Climate warming will test the limits of thermal plasticity in rainbow trout, a globally distributed fish.

Phenotypic plasticity is thought to be critical in allowing organisms to cope with environmental change, but the factors that limit this plasticity are poorly understood, which hampers predictions of species resilience to anthropogenic climate change. Here, we ask if limited plasticity in key traits constrains performance at high temperatures, using two California hatchery strains of rainbow trout (Oncorhynchus mykiss). Aerobic and anaerobic metabolic performance declined at a high but ecologically relevant acclimation temperature (24°C), suggesting performance cannot be maintained at this temperature, despite acclimation. Similarly, while both whole-organism thermal tolerance and hypoxia tolerance improved with acclimation to moderately elevated temperatures, compensation was limited at the highest acclimation temperature. These limits at the whole-organism level were aligned with limits at lower levels of biological organization. At the organ level, absolute scope to increase heart rate with acute warming (Δƒ_Hmax) did not increase between the upper two acclimation temperatures, and the safety margin for cardiac performance decreased at the highest acclimation temperature.
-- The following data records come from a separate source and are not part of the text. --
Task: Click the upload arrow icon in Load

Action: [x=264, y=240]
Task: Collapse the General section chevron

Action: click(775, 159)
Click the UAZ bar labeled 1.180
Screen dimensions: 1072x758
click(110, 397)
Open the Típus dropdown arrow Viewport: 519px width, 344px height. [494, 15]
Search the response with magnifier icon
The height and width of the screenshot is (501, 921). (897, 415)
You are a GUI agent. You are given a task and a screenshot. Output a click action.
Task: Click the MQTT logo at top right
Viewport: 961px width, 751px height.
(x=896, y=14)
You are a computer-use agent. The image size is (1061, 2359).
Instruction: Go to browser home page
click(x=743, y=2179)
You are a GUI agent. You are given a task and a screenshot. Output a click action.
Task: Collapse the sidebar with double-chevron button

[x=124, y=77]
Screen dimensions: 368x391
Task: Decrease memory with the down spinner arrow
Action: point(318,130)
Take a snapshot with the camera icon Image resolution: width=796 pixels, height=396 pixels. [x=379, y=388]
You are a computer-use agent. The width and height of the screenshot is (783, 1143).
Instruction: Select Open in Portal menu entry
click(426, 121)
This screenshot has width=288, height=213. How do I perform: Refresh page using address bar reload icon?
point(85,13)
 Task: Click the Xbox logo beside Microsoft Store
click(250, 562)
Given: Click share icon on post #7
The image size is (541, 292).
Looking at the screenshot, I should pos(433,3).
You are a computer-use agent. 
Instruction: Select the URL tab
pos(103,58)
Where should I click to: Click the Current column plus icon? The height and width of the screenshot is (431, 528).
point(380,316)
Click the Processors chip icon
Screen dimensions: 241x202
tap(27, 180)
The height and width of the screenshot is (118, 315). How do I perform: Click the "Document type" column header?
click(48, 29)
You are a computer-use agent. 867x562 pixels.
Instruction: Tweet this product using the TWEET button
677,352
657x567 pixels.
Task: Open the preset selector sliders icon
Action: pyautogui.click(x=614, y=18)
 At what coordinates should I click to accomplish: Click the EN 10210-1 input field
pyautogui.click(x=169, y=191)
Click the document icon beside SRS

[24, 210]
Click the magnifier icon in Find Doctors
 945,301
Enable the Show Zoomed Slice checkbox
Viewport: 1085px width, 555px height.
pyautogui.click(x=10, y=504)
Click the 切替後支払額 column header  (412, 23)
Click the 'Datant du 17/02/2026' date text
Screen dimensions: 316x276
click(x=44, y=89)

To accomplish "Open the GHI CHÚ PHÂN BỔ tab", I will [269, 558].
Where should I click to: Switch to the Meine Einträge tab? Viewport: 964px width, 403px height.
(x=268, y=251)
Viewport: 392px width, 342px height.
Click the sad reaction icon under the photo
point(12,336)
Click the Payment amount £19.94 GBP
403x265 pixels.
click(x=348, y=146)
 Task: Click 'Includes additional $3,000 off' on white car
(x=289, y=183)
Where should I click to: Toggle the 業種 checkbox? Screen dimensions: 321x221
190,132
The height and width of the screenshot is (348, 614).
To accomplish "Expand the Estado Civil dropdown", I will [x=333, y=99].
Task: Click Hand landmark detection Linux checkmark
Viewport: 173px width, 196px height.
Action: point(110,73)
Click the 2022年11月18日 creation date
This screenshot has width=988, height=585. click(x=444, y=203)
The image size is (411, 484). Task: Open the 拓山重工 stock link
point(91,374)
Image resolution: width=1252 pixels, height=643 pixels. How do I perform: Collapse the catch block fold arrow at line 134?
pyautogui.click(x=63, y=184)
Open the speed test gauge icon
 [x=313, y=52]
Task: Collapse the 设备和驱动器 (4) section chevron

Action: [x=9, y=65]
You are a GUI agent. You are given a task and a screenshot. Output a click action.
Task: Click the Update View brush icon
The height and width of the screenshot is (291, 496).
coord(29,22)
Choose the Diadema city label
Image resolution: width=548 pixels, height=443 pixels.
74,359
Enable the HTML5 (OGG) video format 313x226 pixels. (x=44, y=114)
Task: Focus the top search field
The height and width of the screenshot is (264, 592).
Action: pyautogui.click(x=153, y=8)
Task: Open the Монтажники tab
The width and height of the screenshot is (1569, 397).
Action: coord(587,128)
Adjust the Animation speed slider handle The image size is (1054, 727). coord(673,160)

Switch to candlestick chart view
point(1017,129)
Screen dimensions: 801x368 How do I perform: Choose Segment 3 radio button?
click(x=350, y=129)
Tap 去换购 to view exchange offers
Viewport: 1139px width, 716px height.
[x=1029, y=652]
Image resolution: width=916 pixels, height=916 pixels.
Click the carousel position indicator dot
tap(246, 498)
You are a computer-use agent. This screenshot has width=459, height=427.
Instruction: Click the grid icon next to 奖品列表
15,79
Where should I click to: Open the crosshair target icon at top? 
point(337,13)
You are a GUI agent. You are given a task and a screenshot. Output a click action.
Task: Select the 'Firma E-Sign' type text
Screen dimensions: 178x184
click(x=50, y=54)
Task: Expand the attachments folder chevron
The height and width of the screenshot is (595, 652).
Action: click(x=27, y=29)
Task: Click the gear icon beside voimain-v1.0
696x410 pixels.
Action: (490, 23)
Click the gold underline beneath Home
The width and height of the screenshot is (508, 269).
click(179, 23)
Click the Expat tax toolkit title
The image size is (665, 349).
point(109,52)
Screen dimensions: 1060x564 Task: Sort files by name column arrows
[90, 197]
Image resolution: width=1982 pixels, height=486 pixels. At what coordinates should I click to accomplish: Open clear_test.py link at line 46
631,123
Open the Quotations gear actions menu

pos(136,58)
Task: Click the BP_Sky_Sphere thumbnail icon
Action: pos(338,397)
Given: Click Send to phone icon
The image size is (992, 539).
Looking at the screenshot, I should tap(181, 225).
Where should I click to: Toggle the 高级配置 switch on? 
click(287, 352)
At the cellular level, at 24°C, there were transcriptomic changes in the heart consistent with a cellular stress response. These limits across multiple levels of biological organization were observed under conditions that are ecologically relevant at the southern end of the species range, which suggests that thermal plasticity is likely insufficient to buffer rainbow trout against even modest anthropogenic warming in these regions.